### WHAT THIS TASK INVOLVES
Print the first line of the records below and every line after it, up to and including the line with "License (96, 1300)". Print nothing else.

### DATA FOR THIS TASK
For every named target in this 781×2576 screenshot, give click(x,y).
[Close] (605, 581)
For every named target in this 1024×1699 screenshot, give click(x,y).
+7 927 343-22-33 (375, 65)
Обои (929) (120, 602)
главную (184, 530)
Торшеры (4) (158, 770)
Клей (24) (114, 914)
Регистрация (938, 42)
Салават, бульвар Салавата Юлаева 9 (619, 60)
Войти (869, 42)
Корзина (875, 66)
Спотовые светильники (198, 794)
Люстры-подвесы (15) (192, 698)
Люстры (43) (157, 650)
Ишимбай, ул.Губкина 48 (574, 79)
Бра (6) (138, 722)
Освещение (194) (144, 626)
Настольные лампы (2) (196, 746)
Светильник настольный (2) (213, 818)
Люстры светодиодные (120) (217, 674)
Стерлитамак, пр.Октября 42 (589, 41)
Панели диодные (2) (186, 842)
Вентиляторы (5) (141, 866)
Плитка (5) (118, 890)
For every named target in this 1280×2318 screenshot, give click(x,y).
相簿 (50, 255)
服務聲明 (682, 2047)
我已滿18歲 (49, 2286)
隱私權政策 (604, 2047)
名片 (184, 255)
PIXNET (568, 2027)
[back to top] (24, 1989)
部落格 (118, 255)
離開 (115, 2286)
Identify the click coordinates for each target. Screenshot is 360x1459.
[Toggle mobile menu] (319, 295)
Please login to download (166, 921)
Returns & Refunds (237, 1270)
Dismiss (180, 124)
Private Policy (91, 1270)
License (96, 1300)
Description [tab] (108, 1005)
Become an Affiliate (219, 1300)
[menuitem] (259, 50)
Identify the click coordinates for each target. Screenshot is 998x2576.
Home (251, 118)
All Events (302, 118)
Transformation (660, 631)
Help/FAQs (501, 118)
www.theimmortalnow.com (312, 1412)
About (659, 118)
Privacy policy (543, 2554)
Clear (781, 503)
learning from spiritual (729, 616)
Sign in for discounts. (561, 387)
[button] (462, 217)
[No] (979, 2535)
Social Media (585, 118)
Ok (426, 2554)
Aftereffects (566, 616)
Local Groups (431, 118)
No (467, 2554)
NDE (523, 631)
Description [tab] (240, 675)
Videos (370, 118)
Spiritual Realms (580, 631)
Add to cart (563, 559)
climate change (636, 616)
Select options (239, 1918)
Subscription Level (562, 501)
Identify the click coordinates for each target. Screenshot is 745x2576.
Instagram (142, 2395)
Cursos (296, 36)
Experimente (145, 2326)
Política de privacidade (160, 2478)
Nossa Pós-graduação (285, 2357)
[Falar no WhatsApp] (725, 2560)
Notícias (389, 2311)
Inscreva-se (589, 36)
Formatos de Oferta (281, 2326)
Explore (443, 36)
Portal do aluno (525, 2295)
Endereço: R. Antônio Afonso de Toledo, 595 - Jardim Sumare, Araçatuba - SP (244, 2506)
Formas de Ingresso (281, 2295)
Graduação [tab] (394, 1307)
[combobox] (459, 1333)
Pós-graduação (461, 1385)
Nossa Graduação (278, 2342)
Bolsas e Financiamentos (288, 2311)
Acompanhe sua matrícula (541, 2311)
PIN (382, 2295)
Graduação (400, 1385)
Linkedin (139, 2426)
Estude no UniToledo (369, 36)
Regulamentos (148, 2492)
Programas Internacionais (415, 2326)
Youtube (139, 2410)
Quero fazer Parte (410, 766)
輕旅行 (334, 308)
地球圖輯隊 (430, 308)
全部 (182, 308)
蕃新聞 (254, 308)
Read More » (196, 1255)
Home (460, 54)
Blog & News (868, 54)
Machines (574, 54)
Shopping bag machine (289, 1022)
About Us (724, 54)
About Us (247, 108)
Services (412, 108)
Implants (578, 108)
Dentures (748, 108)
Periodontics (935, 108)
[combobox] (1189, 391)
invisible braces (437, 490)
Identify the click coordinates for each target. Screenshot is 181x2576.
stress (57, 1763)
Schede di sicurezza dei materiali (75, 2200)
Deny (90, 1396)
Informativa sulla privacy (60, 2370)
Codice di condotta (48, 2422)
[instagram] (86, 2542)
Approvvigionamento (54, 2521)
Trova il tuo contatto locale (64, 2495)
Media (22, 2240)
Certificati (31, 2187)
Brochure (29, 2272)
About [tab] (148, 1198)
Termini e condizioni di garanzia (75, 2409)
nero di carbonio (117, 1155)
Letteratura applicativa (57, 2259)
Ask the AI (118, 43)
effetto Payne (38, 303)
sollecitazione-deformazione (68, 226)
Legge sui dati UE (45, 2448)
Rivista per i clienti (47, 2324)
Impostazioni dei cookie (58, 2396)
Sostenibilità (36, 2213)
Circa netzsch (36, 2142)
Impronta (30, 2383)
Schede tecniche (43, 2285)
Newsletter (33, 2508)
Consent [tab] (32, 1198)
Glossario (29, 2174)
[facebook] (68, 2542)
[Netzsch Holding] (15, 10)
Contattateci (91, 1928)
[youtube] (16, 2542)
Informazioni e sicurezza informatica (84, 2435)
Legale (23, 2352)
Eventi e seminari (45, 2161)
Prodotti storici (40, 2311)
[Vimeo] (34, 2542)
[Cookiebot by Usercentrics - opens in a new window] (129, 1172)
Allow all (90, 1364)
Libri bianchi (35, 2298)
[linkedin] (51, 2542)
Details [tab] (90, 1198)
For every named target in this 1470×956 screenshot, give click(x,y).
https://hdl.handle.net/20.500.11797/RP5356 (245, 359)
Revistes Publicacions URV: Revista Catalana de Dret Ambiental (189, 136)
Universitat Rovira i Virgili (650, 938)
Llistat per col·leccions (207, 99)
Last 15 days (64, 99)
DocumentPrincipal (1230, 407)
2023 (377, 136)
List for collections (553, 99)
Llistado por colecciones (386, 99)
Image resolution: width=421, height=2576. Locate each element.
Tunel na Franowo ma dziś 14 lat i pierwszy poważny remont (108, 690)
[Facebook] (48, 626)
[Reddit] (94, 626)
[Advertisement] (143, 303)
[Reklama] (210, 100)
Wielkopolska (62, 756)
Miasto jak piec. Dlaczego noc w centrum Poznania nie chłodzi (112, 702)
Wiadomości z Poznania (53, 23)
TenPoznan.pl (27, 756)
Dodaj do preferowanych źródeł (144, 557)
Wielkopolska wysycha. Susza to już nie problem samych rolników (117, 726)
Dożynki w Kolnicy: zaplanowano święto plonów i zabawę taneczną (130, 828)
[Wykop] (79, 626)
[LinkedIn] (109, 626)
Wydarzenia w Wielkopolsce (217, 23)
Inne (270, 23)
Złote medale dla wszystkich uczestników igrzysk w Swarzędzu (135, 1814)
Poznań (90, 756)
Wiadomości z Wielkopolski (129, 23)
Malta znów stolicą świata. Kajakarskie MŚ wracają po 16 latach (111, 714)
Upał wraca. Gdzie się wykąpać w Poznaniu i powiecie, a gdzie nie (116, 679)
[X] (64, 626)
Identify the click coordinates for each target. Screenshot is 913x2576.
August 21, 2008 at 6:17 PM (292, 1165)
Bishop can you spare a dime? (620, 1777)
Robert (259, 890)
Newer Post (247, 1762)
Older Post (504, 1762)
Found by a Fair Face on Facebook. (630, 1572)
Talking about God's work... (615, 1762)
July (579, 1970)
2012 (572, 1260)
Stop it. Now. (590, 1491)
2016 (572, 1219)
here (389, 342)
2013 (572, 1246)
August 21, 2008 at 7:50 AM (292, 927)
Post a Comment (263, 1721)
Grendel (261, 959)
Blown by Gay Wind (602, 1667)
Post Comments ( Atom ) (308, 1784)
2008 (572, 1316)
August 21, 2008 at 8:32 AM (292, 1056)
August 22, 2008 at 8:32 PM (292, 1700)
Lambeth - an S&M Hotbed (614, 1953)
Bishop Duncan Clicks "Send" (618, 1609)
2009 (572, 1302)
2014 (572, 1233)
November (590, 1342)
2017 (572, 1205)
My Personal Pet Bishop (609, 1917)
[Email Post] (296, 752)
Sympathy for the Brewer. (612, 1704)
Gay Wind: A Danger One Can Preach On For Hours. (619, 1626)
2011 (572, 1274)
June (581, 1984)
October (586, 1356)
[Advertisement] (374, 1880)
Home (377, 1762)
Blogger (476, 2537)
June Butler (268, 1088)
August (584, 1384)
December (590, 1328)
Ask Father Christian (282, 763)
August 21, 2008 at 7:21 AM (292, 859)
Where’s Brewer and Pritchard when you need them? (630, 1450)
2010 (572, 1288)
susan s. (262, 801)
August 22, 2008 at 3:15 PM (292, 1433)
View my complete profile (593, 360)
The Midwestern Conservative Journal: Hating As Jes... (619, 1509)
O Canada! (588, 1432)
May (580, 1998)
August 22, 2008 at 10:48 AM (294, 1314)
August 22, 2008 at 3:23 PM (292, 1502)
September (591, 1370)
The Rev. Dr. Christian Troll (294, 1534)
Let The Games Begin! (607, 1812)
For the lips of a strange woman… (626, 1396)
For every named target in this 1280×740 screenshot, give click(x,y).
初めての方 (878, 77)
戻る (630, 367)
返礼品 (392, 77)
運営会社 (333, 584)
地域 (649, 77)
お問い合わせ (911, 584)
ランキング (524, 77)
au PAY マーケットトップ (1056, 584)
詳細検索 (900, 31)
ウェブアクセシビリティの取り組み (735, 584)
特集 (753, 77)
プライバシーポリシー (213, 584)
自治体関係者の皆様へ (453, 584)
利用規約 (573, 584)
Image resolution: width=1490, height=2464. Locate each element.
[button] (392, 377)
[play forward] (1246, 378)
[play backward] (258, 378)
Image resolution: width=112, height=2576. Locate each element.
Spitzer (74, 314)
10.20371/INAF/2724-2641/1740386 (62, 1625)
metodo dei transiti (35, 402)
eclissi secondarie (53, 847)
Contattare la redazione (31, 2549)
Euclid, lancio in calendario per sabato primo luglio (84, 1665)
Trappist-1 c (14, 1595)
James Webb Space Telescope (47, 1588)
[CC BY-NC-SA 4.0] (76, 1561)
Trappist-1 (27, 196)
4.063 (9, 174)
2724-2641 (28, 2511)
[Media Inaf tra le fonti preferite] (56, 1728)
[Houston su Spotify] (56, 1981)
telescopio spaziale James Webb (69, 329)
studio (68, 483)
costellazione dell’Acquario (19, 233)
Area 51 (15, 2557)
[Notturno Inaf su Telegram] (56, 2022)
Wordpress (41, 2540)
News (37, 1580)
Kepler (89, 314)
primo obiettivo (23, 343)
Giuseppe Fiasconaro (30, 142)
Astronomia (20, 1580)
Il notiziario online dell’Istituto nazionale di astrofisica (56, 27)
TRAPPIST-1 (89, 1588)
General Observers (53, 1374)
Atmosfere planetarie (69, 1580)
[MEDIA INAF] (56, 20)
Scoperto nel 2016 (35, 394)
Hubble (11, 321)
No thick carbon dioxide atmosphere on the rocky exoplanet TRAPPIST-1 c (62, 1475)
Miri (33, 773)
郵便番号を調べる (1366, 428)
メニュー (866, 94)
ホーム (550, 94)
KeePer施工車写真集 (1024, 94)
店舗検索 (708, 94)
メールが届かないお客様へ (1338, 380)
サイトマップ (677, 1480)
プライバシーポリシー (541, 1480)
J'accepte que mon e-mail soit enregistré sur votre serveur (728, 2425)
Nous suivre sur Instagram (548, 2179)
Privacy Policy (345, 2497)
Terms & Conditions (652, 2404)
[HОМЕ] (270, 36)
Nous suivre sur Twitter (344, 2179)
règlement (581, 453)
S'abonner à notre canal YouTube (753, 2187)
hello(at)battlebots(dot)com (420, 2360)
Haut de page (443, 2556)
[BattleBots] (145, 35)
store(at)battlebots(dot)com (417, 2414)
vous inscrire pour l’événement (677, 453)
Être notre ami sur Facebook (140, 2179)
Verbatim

### ANSWER TO THE EXERCISE
For every named target in this 781×2576 screenshot, give click(x,y).
[Close] (605, 581)
For every named target in this 1024×1699 screenshot, give click(x,y).
+7 927 343-22-33 (375, 65)
Обои (929) (120, 602)
главную (184, 530)
Торшеры (4) (158, 770)
Клей (24) (114, 914)
Регистрация (938, 42)
Салават, бульвар Салавата Юлаева 9 (619, 60)
Войти (869, 42)
Корзина (875, 66)
Спотовые светильники (198, 794)
Люстры-подвесы (15) (192, 698)
Люстры (43) (157, 650)
Ишимбай, ул.Губкина 48 (574, 79)
Бра (6) (138, 722)
Освещение (194) (144, 626)
Настольные лампы (2) (196, 746)
Светильник настольный (2) (213, 818)
Люстры светодиодные (120) (217, 674)
Стерлитамак, пр.Октября 42 (589, 41)
Панели диодные (2) (186, 842)
Вентиляторы (5) (141, 866)
Плитка (5) (118, 890)
For every named target in this 1280×2318 screenshot, give click(x,y).
相簿 (50, 255)
服務聲明 (682, 2047)
我已滿18歲 (49, 2286)
隱私權政策 (604, 2047)
名片 (184, 255)
PIXNET (568, 2027)
[back to top] (24, 1989)
部落格 (118, 255)
離開 (115, 2286)
Identify the click coordinates for each target. Screenshot is 360x1459.
[Toggle mobile menu] (319, 295)
Please login to download (166, 921)
Returns & Refunds (237, 1270)
Dismiss (180, 124)
Private Policy (91, 1270)
License (96, 1300)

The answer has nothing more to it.